[800 Words; 5 Minute Read] Research methodology often incorporates case studies, and it is important to outline case study epistemological merits and limitations. Firstly, the case study approach allows integration with the causal drivers operating at various geographies. Here in this article, I focus largely at the city and sub-city scale such as the neighbourhood scale as defined by an administrative authority. In doing so, it can be argued that the case study method allows investigators to retain the holistic and meaningful characteristics of real-life events such as individual life cycles and neighbourhood change. Furthermore, case study methods are encouraged when studying complex interaction of phenomenon such as community organization at the neighbourhood scale (Yin, 2017).

Challenges to this approach involve the difficulty of placing case studies in context that in turn increases the amount of explanatory and causality variables. For instance, it can be argued that the inclusion of context creates more variables than data points, the richness of study needing multiple data sources of evidence, and the need for analysis strategies even if all the relevant variables are quantitative (Yin, 2017).

Despite these challenges, once placed in some context the use of case studies in this type of research can aid in illuminating neighbourhood issues such as economic decline and growth. If case studies used in research are directed at smaller scale geographies, neighbourhood scales may be appropriate. Neighbourhoods can be aggregated to conceptualise case study areas such as city, city-region, regional, national, global, and policy areas scales where different sets of governance structures and policy areas operate.

Research could focus on inter-neighbourhood analysis at the city-scale case of a city as defined by its administrative local authority boundary. City boundaries contain neighbourhoods formed by political-geographies developed in relation to the census. Census ‘off the shelf’ neighbourhood boundaries are used with a view to further explore whether they can be related to other neighbourhood boundaries (e.g. super output areas in the United Kingdom; block geographies in the United States; and mesh blocks in New Zealand). Neighbourhoods contained within a city case can be analysed in order to explore variable relationships using data sets accessed from city and national administrative organisations.

Databases can be interrogated by looking at certain variables, such as the dependant variable of house prices being used to draw statistical findings in relation to other independent variables that make up ‘global’ city results for all neighbourhood cases at the small scale census level.
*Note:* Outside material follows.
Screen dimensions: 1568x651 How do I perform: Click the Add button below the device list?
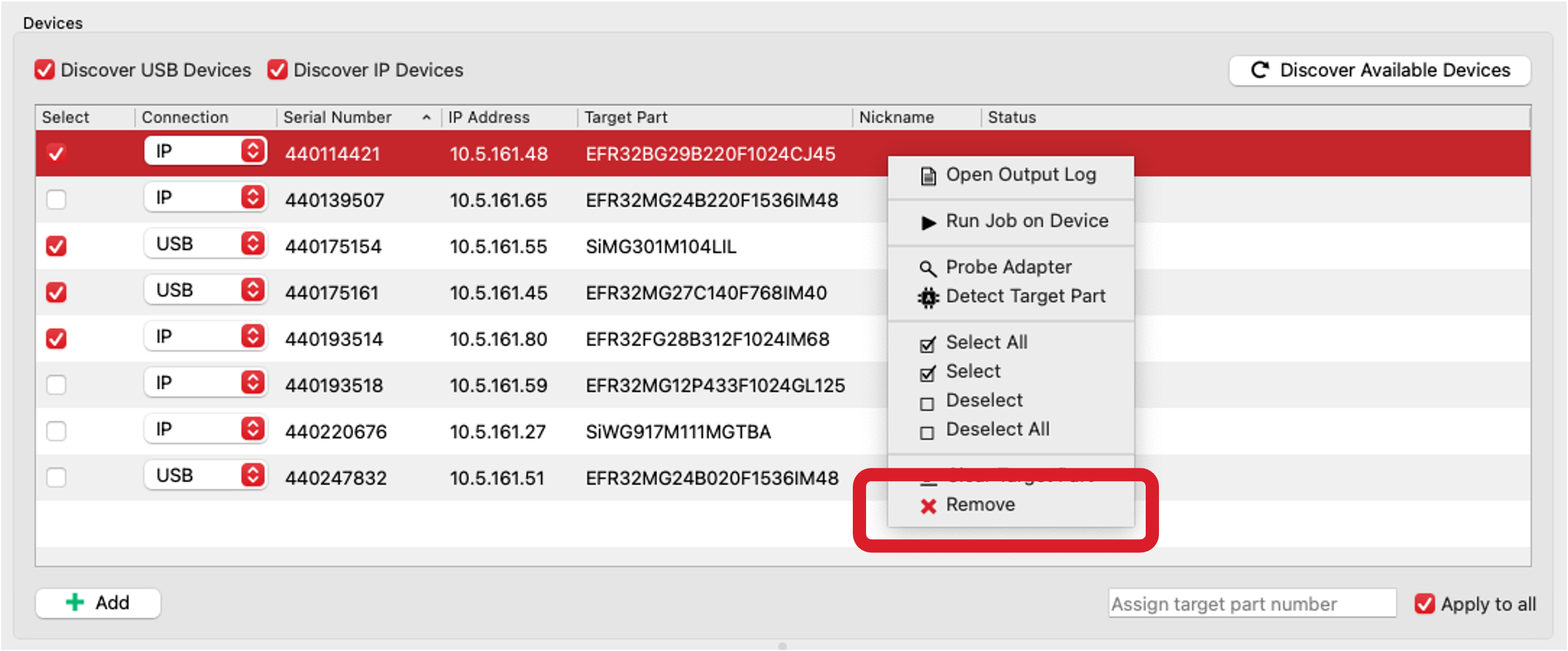pyautogui.click(x=98, y=602)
Further, the specific intra-neighbourhood case studies (i.e. within a single neighbourhood boundary) can be identified and selected through exploratory regression scatterplots that plot a census geography using a house price dependent indicator against other independent indicators such as tenure and educational attainment.

Those small scale geographies with lower than expected price for properties against neighbourhood characteristics can then be used to pinpoint neighbourhoods for Intra-interrogation. This intra-neighbourhood case study selection method provides a more objective selection of neighbourhoods using outliers of the ‘normal’ (line of best fit) housing market in a city-scale case. Once the neighbourhood cases are selected, inter-neighbourhood analysis such as geographical and temporal weighted regression can be carried out between neighbourhoods to provide a city-scale case study.
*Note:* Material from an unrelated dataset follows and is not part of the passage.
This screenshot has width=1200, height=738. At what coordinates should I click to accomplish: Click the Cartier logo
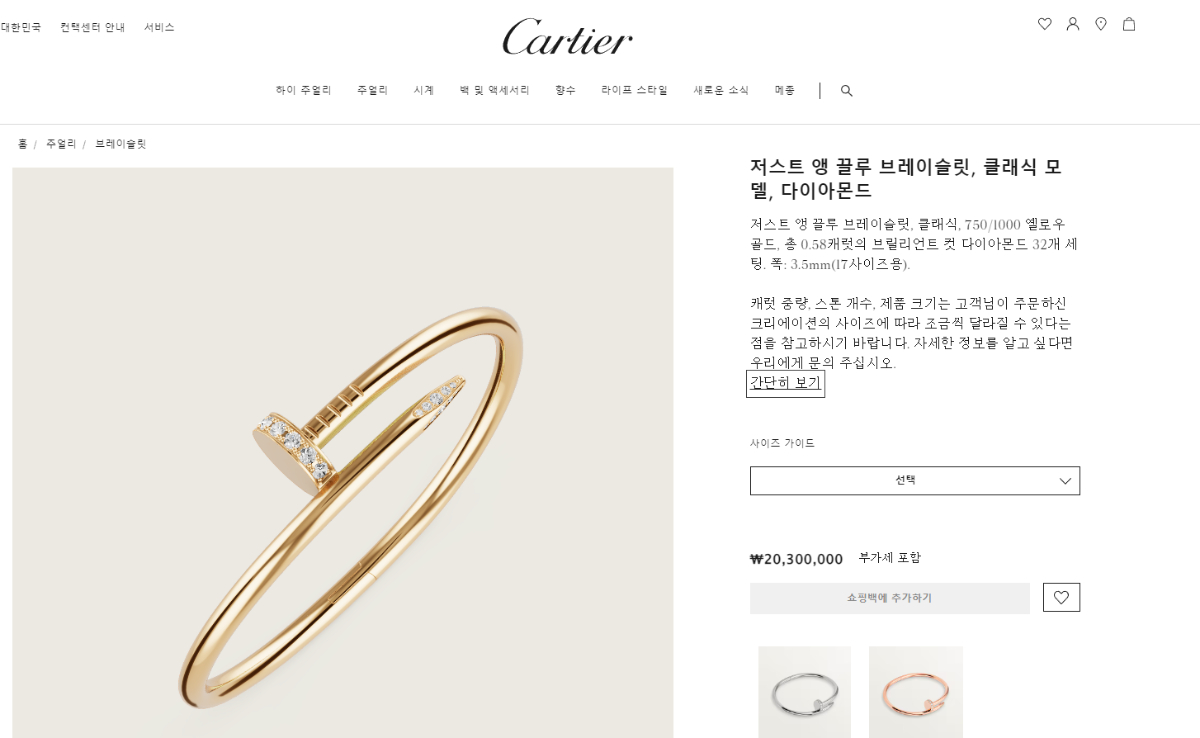(x=567, y=37)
Once a neighbourhood has been selected, intra-neighbourhood case study analysis can then be carried out within the selected case studies using secondary longitudinal house price change, comparing descriptive statistics (between neighbourhood cases and comparison to wider district and city averages), drawing on primary interview findings, fieldwork, focus groups, and attendance at meetings. The intra-neighbourhood case studies are used to tease out more qualitatively any further neighbourhood drivers of say decline and growth. Including spatial patterns and temporal dynamics.

Specific intra-neighbourhood findings can then be used: (a) to add weight to the statistical and Geographic Information Science (GISc) findings by confirming or rejecting them; and (b) to further enrich the results by providing findings that may have fallen short due to data limitations. In analysing spatial policy, the intra-neighbourhood case selections could be partly formed via parameters such as location in the spatially targetted policy area.

Looking to the future, research into small scale geographical analysis opens up the opportunity to more deeply analyse policy and neighbourhood drivers and dynamics elsewhere. For instance, if looking at neighbourhoods in decline or growth, they could be contextually compared as ‘shrinking’ or ‘growing’ case cities that share the more structural characteristics of industrial decline or technological boom. It should be stressed that these wider cases in other policy areas and cities need to be carefully considered in their use for direct comparative analysis given the path dependencies. A path dependency is a path with which policies and cities have evolved over very specific and different historical and spatial context.